Well of course its not physics. Duh. But just because something is not physics doesn't mean you can just do whatever you want. There are reasonable interpretations and there are unreasonable interpretations. Fundies who argue like this are disingenuously adopting (and intentionally warping) an extreme post modernist stance. Sure, maybe from a sociological point of view authorial intent doesn't matter, and whatever interpretation actually sticks to a text is what does matter in the here and now, but that has absolutely nothing to do with Biblical textual analysis. Using clues from the text, plus extensive knowledge of linguistics, history, Ancient Near East religion and texts, the entire world (apart from the fundies) all agree that the text is late and composite. And you don't need to be a Biblical Scholar to see that - just read the text! It's obvious.
2. We all have biases, academics too
This one is downright chutzpadick. The global community of academics have all converged on one position (i.e. composite text), even though they could have easily continued arguing about that, just like they do about every other detail. And they could have easily said one author but not Divine, so this has nothing to do with God. Yet there is not a single serious (i.e. non fundie) academic school of thought which holds anything like single authorship. On the other hand, fundies are emotionally brainwashed from birth (or through being born again) to hold of TMS. Not only that, but halachically they (believe they) are required to hold of TMS. Do you know how painful it is for a committed fundie to give up the belief in TMS? Well I do. I know it first hand. It is literally emotionally and mentally painful. I'm not kidding your heart and your brain actually HURT.

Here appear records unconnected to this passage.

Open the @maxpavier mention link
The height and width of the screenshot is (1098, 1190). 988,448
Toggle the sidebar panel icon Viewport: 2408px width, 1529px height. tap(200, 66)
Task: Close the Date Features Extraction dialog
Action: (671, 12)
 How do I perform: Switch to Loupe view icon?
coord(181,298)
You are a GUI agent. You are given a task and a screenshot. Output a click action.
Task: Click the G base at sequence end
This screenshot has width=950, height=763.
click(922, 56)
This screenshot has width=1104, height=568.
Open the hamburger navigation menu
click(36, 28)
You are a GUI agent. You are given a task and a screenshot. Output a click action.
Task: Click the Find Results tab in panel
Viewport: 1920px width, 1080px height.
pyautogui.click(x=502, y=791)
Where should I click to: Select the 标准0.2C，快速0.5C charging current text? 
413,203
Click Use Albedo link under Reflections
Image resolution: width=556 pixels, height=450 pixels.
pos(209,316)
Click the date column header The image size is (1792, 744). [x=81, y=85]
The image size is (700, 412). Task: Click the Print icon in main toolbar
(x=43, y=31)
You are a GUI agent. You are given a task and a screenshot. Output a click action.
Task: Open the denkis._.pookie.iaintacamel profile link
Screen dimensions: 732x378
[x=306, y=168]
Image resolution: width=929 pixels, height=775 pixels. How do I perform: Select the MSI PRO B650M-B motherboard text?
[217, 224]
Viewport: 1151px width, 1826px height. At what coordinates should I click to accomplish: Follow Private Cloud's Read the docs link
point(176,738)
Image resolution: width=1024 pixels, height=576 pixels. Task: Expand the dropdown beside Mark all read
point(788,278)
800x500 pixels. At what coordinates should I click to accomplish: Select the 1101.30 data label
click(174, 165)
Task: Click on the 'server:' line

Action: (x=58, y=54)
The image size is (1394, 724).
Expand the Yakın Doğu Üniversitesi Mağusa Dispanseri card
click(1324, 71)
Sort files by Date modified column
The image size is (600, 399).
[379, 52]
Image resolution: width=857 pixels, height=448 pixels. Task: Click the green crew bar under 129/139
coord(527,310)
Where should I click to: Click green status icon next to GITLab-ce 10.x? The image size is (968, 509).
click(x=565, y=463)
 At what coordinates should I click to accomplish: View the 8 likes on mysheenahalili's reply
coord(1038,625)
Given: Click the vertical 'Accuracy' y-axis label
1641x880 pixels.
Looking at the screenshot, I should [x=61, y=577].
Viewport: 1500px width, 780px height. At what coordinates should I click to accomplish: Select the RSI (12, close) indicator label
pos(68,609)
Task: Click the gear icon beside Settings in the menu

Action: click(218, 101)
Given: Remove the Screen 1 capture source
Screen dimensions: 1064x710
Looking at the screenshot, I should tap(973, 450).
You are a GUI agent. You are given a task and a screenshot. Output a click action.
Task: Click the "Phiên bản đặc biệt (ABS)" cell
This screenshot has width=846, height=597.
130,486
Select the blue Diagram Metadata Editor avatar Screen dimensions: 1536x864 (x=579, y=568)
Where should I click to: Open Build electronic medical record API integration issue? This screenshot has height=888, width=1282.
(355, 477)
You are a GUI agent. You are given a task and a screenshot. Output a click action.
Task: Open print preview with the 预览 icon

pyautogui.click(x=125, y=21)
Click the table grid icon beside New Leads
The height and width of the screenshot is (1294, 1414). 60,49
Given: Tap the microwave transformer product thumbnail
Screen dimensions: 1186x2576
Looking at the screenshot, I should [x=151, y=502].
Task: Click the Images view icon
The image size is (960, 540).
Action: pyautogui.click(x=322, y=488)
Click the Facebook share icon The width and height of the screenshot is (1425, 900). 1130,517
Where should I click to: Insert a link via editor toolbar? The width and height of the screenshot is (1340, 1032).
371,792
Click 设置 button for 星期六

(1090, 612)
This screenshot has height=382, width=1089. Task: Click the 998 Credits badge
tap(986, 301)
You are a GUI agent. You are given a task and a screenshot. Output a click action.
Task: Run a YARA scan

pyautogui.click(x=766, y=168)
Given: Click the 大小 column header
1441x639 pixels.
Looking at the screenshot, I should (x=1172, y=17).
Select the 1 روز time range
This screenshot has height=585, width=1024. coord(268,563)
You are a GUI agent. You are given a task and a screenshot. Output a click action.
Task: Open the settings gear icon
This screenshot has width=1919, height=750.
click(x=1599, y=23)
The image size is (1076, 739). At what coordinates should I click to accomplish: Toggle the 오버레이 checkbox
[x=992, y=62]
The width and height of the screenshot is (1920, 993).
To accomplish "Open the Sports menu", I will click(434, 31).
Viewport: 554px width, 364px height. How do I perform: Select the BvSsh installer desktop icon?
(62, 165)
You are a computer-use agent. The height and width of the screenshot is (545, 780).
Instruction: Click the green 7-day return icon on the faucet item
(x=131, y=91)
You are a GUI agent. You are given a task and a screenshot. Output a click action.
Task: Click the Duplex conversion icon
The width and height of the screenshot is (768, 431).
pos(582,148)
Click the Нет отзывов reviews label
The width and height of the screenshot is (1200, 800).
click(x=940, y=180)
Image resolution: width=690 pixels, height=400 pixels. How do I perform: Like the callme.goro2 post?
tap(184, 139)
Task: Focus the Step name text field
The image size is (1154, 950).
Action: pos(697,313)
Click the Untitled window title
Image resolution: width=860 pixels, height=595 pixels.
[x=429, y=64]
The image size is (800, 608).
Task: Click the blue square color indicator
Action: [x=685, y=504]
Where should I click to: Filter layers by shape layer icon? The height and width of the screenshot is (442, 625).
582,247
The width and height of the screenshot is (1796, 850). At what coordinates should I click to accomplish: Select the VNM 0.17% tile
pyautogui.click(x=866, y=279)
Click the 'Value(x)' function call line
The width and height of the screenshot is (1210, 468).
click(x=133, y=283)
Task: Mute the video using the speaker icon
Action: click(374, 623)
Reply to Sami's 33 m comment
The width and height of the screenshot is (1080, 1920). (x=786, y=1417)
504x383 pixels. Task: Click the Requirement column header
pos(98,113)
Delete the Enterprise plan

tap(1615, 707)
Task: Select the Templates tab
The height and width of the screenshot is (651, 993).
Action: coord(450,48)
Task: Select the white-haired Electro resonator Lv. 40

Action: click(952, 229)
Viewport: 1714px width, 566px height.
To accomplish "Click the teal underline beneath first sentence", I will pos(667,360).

3. There is no DH, just lots of contradictory theories
The hypocrisy is interesting here. When you point out to fundies that all religions contradict each other, they respond well at least they all believe in the supernatural, so that's an argument for God. Yet when it comes to the DH theories, the lack of consensus in the details has them arguing that the whole thing has no credibility! I agree that when it comes to specific details of who said what and when and why, mostly we have a lot of theories. The matter is far from solved on a posuk by posuk basis, and probably never will be, the text is just too much of a mess to adequately deconstruct where exactly it came from. And actually, I think the problem is inherently unsolvable, because its not like a single editor took 4 sources and edited them. It was a long process from oral to textual, over hundreds of years. There's just no way you could ever map that out for every word, at least not with current technology. But again, that's not the issue. The issue is that the text is clearly a composite.
4. You don't know how God writes
This one is extremely hypocritical, because the whole enterprise of learning Torah and darshening the posuk is based on the fundamental assumption that God writes like a normal human being, and we can decipher the texts using normal rational thought. Once you say "you don't know how God writes", you've just destroyed any rational chance of understanding the Biblical text at any level. Also, any God who writes deliberately like multiple people and a redactor is clearly a trickster God, and not One I would worship.
5. Chazal/Meforshim/Cassutto have already answered all the questions
Not even remotely true. If it was, you can be sure that the MO fundies would have that material, but they don't. They try to score a few pot shots here and there, but thats about it. Theres a ton of reasonable arguments showing composite text, and mostly lame answers in response. The MO fundies KNOW the DH is a problem.
Of course there are other bogus arguments, but they're even stupider. For example, one argument that Gil has used on occasion is that the academics don't believe in God, hence according to them the text must be composite. But if you were to allow God in, you could agree with single authorship, because the drashos are so complex and amazing, only a God could have written the Torah like that. This is such a twisted argument I don't even know where to start.
Another oft repeated argument is that the DH backstory (political fighting, merging of texts to keep people happy etc) is not very likely. Oh, and a God writing a book is??? This argument only even gets off the ground (in fundies minds) because they have been so culturally conditioned to believe that God wrote the bible. Otherwise you would never pick that hypothesis. Not even if the text was completely cohesive.
And ultimately, this is what it all boils down to. A God writing a book is an amazing claim. You don't get to make that claim without really solid proof. Otherwise, any religion could just claim that God wrote their holy book. Oh wait, they do! Never mind.